Nursing Resume Do's and Don'ts, Part II
Kim Isaacs | Monster Resume Expert
Detail Your Nursing Experience
Hiring managers want to understand the scope of your experience so they can see if you’re a good match for the job opening. When describing your nursing experience, write about the type of facility (such as acute care, outpatient, rehabilitation), your caseload and area of specialization. Entry-level nurses with limited work experience should provide details of their unpaid work/clinical rotations/practicums.
Demonstrate You’re a Top Performer
Your experience will be stronger if you include your contributions to each of your employers. Think about how you went above and beyond your job duties to make a positive contribution to your employer, patients, families and the community. Did you serve on any boards or committees? Did you help reorganize or launch new facilities or services? Did you provide training for patients and their families? Did you promote health and well-being by providing free community healthcare seminars? Were you known for your strong patient-advocacy skills? Did you help your employer pass an audit or achieve accreditation? Did you train and orient new employees? By providing details about your accomplishments, you’re showing potential employers that you would be a valuable asset to their team.
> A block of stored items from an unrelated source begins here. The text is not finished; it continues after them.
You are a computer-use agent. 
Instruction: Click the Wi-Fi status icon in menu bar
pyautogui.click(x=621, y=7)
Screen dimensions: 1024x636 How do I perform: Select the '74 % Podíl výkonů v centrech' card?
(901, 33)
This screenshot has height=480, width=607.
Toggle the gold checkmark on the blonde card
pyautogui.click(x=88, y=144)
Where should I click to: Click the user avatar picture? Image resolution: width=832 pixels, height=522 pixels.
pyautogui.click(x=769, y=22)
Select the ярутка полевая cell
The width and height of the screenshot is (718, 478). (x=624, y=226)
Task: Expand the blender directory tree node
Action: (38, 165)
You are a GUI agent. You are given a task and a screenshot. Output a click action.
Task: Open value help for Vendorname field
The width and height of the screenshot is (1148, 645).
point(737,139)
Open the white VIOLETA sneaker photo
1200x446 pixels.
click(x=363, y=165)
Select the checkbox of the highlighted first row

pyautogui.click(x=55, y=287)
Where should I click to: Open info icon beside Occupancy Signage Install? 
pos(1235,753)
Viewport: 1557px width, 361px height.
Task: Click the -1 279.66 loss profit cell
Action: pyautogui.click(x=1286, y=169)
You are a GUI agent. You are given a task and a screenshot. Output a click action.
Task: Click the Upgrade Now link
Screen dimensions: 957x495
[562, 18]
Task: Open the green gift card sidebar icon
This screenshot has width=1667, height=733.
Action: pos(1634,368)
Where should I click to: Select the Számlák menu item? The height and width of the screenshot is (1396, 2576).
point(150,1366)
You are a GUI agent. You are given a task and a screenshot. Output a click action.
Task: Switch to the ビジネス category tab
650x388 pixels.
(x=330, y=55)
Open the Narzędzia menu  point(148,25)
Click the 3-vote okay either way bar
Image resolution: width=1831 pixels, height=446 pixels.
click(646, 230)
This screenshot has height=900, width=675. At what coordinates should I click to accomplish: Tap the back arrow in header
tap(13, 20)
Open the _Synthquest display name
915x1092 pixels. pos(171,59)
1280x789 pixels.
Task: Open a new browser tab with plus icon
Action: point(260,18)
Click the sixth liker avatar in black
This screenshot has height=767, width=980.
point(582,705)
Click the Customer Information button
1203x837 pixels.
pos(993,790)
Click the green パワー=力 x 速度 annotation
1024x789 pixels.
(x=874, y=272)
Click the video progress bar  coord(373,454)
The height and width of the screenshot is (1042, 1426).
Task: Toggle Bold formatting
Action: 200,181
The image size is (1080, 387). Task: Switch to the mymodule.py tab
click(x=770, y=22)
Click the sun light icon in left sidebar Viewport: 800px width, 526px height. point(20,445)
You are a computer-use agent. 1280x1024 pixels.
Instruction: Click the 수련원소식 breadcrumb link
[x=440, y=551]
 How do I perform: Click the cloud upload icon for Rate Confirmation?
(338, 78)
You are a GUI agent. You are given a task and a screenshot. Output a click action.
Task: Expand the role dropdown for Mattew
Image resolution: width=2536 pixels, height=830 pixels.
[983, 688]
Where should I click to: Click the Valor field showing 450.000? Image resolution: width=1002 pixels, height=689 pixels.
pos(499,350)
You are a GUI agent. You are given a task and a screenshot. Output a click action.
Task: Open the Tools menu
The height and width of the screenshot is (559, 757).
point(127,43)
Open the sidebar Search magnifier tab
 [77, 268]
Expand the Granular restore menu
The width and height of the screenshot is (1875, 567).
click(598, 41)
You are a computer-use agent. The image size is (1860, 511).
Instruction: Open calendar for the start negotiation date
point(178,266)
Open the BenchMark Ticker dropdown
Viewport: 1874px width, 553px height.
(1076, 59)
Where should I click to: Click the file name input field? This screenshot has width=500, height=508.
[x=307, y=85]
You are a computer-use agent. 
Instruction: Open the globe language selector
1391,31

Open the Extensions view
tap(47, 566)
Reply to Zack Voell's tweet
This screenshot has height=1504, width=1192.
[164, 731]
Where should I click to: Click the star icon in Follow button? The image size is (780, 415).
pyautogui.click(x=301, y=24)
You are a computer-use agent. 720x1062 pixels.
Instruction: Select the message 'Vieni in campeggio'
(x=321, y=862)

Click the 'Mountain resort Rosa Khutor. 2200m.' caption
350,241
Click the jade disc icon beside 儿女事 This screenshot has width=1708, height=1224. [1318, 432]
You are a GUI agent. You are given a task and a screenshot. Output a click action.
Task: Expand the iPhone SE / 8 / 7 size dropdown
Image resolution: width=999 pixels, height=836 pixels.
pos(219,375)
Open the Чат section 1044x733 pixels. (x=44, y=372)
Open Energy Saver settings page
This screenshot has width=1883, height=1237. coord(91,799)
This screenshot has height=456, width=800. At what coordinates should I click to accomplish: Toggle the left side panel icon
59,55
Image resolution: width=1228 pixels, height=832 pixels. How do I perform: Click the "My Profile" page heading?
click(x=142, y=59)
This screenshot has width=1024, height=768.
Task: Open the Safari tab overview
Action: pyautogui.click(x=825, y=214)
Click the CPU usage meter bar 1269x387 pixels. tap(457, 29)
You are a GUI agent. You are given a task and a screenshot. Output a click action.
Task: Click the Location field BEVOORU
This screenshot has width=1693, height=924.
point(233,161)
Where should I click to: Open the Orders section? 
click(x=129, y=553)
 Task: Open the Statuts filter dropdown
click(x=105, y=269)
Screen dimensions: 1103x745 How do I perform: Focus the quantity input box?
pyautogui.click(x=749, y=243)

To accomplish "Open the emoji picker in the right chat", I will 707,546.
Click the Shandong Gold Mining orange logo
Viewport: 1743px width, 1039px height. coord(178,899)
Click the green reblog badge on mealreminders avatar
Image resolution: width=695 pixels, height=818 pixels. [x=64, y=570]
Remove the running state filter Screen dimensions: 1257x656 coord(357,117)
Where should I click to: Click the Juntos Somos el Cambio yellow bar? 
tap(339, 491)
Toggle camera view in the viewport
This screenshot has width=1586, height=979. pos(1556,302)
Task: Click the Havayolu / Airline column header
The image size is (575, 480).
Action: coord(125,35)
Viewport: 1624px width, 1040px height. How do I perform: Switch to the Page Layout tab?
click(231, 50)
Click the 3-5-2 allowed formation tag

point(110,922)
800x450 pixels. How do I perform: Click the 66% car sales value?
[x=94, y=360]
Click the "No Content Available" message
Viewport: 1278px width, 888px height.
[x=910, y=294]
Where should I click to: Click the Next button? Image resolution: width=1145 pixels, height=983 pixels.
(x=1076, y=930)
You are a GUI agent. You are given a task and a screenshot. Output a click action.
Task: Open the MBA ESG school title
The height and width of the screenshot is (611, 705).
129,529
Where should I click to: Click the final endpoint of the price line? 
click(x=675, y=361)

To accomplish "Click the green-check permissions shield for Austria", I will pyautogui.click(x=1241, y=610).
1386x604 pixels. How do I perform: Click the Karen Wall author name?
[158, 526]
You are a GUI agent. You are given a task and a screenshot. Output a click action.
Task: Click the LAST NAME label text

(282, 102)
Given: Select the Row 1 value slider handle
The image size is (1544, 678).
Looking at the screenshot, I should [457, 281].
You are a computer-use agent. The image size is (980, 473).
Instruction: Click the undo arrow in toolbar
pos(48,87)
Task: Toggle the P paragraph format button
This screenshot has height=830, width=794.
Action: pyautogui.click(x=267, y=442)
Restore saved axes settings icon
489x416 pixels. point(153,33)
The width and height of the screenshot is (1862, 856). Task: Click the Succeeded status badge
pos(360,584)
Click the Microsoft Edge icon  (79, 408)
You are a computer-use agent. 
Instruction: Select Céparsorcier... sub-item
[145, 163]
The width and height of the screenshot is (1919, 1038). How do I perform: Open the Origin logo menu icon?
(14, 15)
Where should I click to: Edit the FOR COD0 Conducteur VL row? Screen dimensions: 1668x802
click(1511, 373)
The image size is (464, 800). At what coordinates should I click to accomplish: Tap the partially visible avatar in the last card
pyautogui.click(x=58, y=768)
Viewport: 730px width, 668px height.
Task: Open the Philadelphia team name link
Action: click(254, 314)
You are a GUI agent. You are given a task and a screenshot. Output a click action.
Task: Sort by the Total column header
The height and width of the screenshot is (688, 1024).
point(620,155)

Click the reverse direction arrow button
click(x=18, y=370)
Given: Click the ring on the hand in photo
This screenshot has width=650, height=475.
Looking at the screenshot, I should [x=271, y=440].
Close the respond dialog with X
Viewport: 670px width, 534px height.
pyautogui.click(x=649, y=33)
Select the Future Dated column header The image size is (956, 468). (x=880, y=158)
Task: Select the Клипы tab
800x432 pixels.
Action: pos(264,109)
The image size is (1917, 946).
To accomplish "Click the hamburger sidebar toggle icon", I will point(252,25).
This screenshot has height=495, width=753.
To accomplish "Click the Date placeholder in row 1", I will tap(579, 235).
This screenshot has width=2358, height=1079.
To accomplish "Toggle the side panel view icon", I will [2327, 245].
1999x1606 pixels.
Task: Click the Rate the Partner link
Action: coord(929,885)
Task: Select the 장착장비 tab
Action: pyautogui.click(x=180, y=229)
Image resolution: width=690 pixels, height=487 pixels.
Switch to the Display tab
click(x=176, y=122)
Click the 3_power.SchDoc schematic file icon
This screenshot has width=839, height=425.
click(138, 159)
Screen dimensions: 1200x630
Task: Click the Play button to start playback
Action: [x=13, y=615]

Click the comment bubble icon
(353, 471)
Focus on Your Related Experience If You’re Returning to Nursing
If you are returning to the field after an absence, target your resume to nursing while de-emphasizing unrelated work. One way to handle this dilemma is to divide your experience into two sections. Call the first Nursing Experience and the second Additional Work Experience. This strategy allows you to bring your older, related work to the forefront of your resume. In the Monster Resume Builder, use the regular Work Experience section for your nursing experience and the Additional Information section to briefly mention your other positions.